* WHAT IS NEEDED
Each line of the data should be repeated precisely.

···

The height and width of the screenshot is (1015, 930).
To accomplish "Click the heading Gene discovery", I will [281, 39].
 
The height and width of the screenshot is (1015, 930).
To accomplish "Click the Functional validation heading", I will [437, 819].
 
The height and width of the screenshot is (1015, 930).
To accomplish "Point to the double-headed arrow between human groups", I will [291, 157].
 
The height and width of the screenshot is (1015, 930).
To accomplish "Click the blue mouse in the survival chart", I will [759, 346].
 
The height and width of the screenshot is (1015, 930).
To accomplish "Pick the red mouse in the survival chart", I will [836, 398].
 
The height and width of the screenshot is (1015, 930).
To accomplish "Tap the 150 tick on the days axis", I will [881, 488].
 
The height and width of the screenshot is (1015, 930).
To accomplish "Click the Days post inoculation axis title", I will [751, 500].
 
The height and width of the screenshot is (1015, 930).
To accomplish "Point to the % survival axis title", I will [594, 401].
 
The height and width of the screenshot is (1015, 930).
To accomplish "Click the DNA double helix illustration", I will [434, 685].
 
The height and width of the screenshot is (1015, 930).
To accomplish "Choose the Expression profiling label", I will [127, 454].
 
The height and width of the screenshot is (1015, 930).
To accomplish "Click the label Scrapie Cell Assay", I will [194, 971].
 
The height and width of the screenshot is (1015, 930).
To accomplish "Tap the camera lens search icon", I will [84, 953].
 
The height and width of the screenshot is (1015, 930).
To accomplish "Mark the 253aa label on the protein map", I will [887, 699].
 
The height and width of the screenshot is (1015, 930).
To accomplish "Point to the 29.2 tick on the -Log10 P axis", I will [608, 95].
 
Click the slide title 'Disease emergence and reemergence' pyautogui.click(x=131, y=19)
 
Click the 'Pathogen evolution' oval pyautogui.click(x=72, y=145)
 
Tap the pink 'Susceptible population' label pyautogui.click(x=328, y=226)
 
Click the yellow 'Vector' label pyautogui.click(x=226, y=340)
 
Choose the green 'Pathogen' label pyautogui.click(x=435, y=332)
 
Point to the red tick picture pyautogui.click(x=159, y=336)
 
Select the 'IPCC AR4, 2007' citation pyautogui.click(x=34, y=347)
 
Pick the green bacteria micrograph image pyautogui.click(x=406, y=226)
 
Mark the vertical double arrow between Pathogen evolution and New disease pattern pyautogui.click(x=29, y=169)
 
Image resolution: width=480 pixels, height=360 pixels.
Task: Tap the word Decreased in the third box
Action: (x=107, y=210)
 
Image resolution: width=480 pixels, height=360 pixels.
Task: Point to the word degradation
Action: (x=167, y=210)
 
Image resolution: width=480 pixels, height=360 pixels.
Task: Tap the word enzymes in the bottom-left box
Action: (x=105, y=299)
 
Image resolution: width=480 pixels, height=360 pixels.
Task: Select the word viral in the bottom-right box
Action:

···

* EXPECTED OUTPUT
The height and width of the screenshot is (1015, 930).
To accomplish "Click the heading Gene discovery", I will [281, 39].
 
The height and width of the screenshot is (1015, 930).
To accomplish "Click the Functional validation heading", I will [437, 819].
 
The height and width of the screenshot is (1015, 930).
To accomplish "Point to the double-headed arrow between human groups", I will [291, 157].
 
The height and width of the screenshot is (1015, 930).
To accomplish "Click the blue mouse in the survival chart", I will [759, 346].
 
The height and width of the screenshot is (1015, 930).
To accomplish "Pick the red mouse in the survival chart", I will [836, 398].
 
The height and width of the screenshot is (1015, 930).
To accomplish "Tap the 150 tick on the days axis", I will [881, 488].
 
The height and width of the screenshot is (1015, 930).
To accomplish "Click the Days post inoculation axis title", I will [751, 500].
 
The height and width of the screenshot is (1015, 930).
To accomplish "Point to the % survival axis title", I will [594, 401].
 
The height and width of the screenshot is (1015, 930).
To accomplish "Click the DNA double helix illustration", I will [434, 685].
 
The height and width of the screenshot is (1015, 930).
To accomplish "Choose the Expression profiling label", I will [127, 454].
 
The height and width of the screenshot is (1015, 930).
To accomplish "Click the label Scrapie Cell Assay", I will [194, 971].
 
The height and width of the screenshot is (1015, 930).
To accomplish "Tap the camera lens search icon", I will [84, 953].
 
The height and width of the screenshot is (1015, 930).
To accomplish "Mark the 253aa label on the protein map", I will [887, 699].
 
The height and width of the screenshot is (1015, 930).
To accomplish "Point to the 29.2 tick on the -Log10 P axis", I will [608, 95].
 
Click the slide title 'Disease emergence and reemergence' pyautogui.click(x=131, y=19)
 
Click the 'Pathogen evolution' oval pyautogui.click(x=72, y=145)
 
Tap the pink 'Susceptible population' label pyautogui.click(x=328, y=226)
 
Click the yellow 'Vector' label pyautogui.click(x=226, y=340)
 
Choose the green 'Pathogen' label pyautogui.click(x=435, y=332)
 
Point to the red tick picture pyautogui.click(x=159, y=336)
 
Select the 'IPCC AR4, 2007' citation pyautogui.click(x=34, y=347)
 
Pick the green bacteria micrograph image pyautogui.click(x=406, y=226)
 
Mark the vertical double arrow between Pathogen evolution and New disease pattern pyautogui.click(x=29, y=169)
 
Image resolution: width=480 pixels, height=360 pixels.
Task: Tap the word Decreased in the third box
Action: (x=107, y=210)
 
Image resolution: width=480 pixels, height=360 pixels.
Task: Point to the word degradation
Action: (x=167, y=210)
 
Image resolution: width=480 pixels, height=360 pixels.
Task: Tap the word enzymes in the bottom-left box
Action: (x=105, y=299)
 
Image resolution: width=480 pixels, height=360 pixels.
Task: Select the word viral in the bottom-right box
Action:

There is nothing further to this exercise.